Bruce was a bear of a man. So it was of no surprise to me when the crowd dispersed with immediacy.

“Amber… new guy… whaddya need?” The resonance of Bruce’s voice queried.

“Ah, get me a line to the hospital, tell em we’re coming in with a priority patient. He’s got some arterial bleeding. He needs an O.R. (operating room), stat”.

“Copy that.” Bruce obliged.

When we had done what we could on scene; now along with a fire crew that had arrived, a police officer as well as Bruce, we got the stab victim into the back of the rig. I helped set things up and then hopped out to drive us in to the trauma hospital. There was just one catch; the closest hospital to us was already overrun with high priority patients. So we had been rerouted to the next closest trauma unit—across the bridge, through the downtown core and up 5th avenue.

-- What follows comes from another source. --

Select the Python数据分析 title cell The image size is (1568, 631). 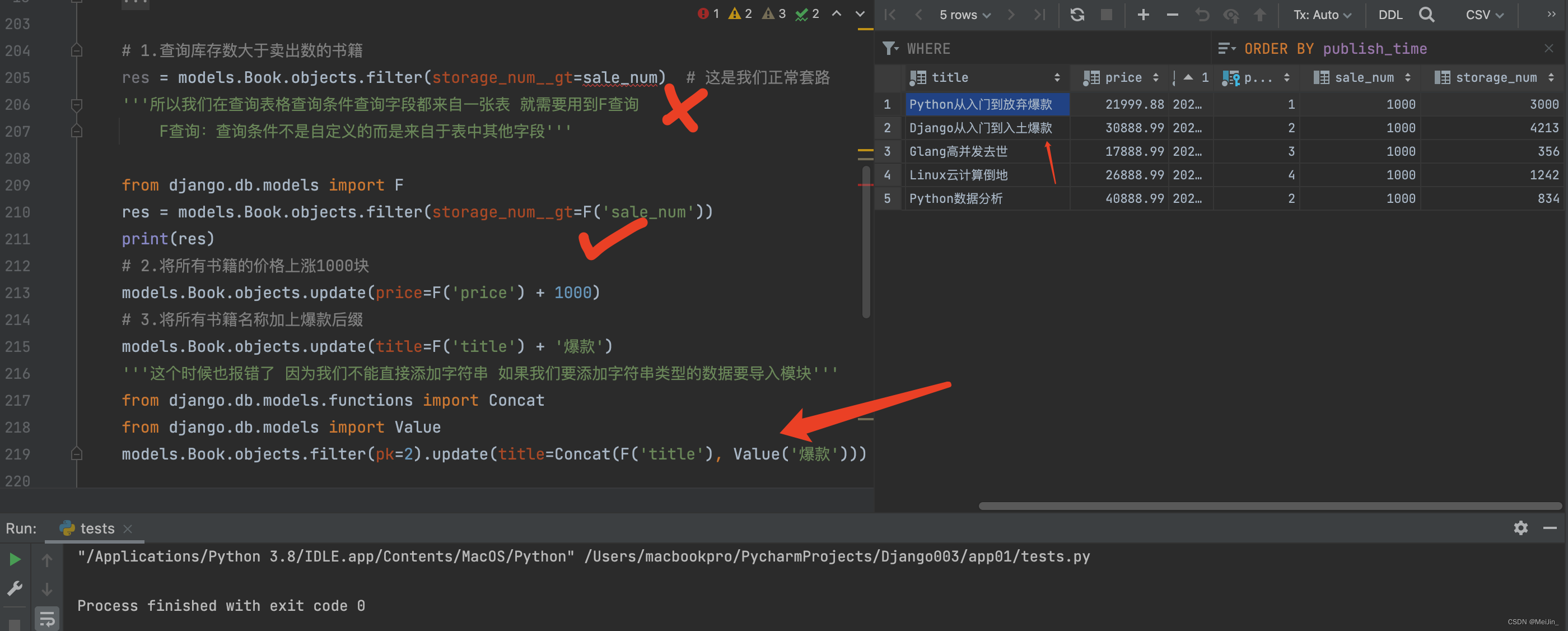click(956, 198)
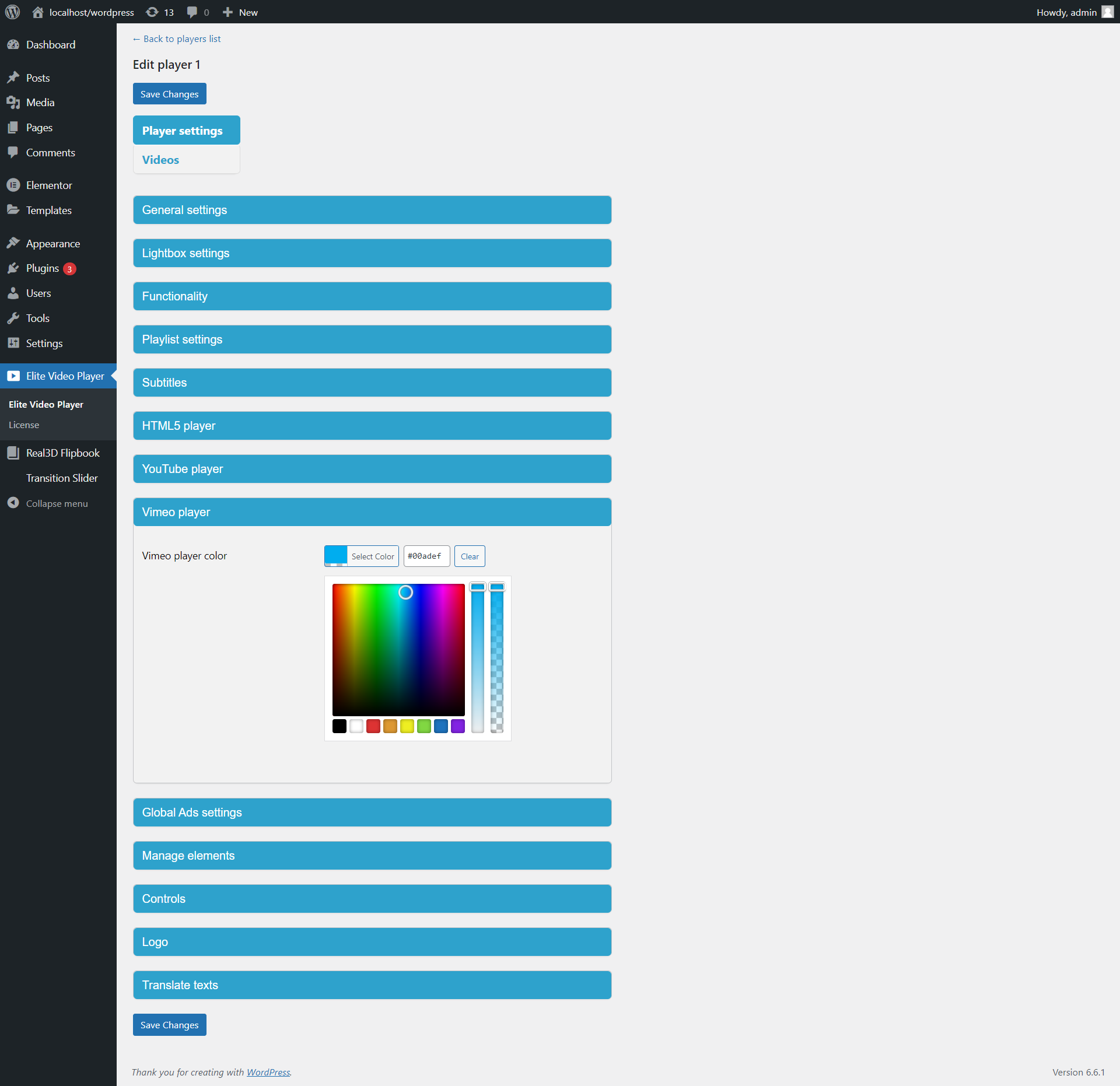The height and width of the screenshot is (1086, 1120).
Task: Click the Elementor sidebar icon
Action: (13, 185)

It was a bit of a journey, and this guy was fading rapidly. This was a less than ideal situation. Not only for the patient, but also for the trepidous medic behind the wheel…

I got into the driver’s seat, duplicated my start-up from before and began to pull away from the scene. In the back of the ambulance was; Amber, a policeman, two firefighters, a guy near death and Bruce. And probably a fucking partridge in a pear tree.

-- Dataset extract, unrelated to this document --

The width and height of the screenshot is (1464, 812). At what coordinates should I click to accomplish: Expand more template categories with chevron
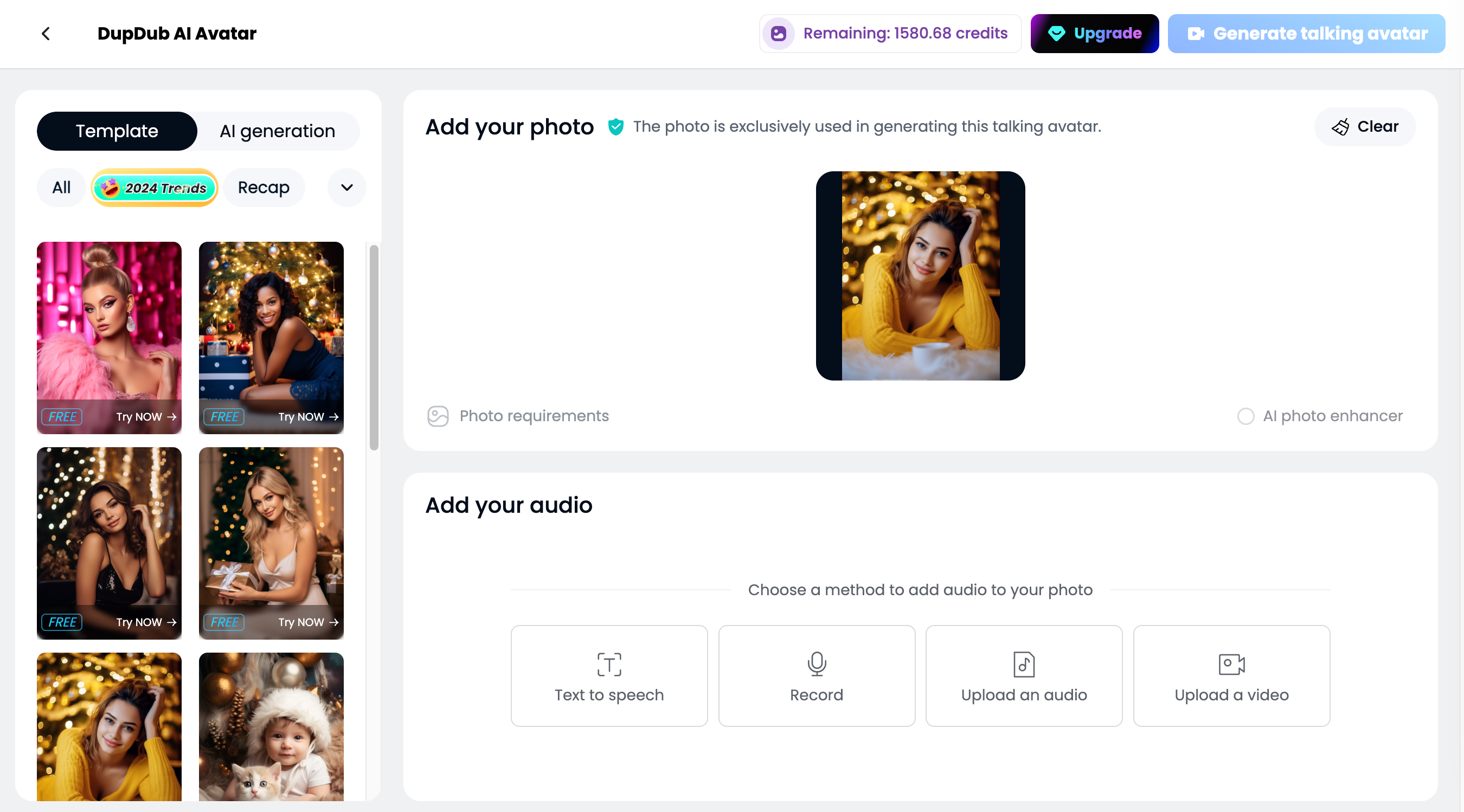(x=346, y=188)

Now, you may think that I was hauling ass. I mean, the situation certainly warranted it. Thing is, an ambulance is not a sporty mode of transportation. That’s not to say that it can’t fly—it’s just that doing so comes with ramification—like tossing the inhabitants in the back all around. So, I drove speedily, but smoothly. Something they preach during onboarding and orientation. But something seldom practiced by the uninitiated.

To top things off, there was even an unavoidable roundabout on the way to this secondary trauma centre. I navigated the curves of the city the way I would with finger tips to a woman; purposefully, firmly and smoothly. The fornication of emergency response.

What I’m about to say next may come as a bit of a shock, but if you were to ask me now, which I would choose over the other; great sex, or a crazy trauma call? Well, all I can say is, the sex better be the stuff of legend. Otherwise, gimme the keys!

I made the last turn and pulled up the ramp and into the bay. No sooner after placing the rig in park, the team in the back spilled out. Amber was now doing compressions (CPR) on the patient. I followed them in and helped transfer the patient from our stretcher to an awaiting hospital bed. After that, I grabbed the blood-soaked gurney and retreated back to the capacious space of the bay.

It was during the final moments of clean up that I heard my name spoken with frightful volume. It was Bruce, he was demanding my presence. And now, you’re all caught up. What comes next has stayed with me through to this day…


“Yes, sir!”

Bruce’s intimidating frame now stood mere inches from me. His eyes piercing mine.

“Sir? What are you, in the fuckin’ army?”

“Yes, sir. I mean, no sir. I mean, I was sir.”

“Okay. Fine. That was you driving us there, right?” After hearing that, I felt my blood pressure bottom out. I readied myself to be chewed out for going too slow, or giving them a rough ride.

“I want you to listen to me, and listen to me good… okay?”


“You, Heneghan… could drive for fuckin’ NASCAR! I’m tellin’ ya. That was one of the best trauma rides I have ever had! And a helluva a job on scene, too.” And with that, he tapped me on the side of my shoulder and walked away.

My senses began to inflate with glee. A compliment from Bruce… And on driving of all things… to this day that remains one of the most influential pieces of praise that I have ever gotten.

Oh, and in case you’re wondering… Stabby Stabberton, the guy who got stabbed… yeah, well, he lived. All in all, a great night.

And that, my friends, is how I discovered that I could drive, drive for fucking NASCAR!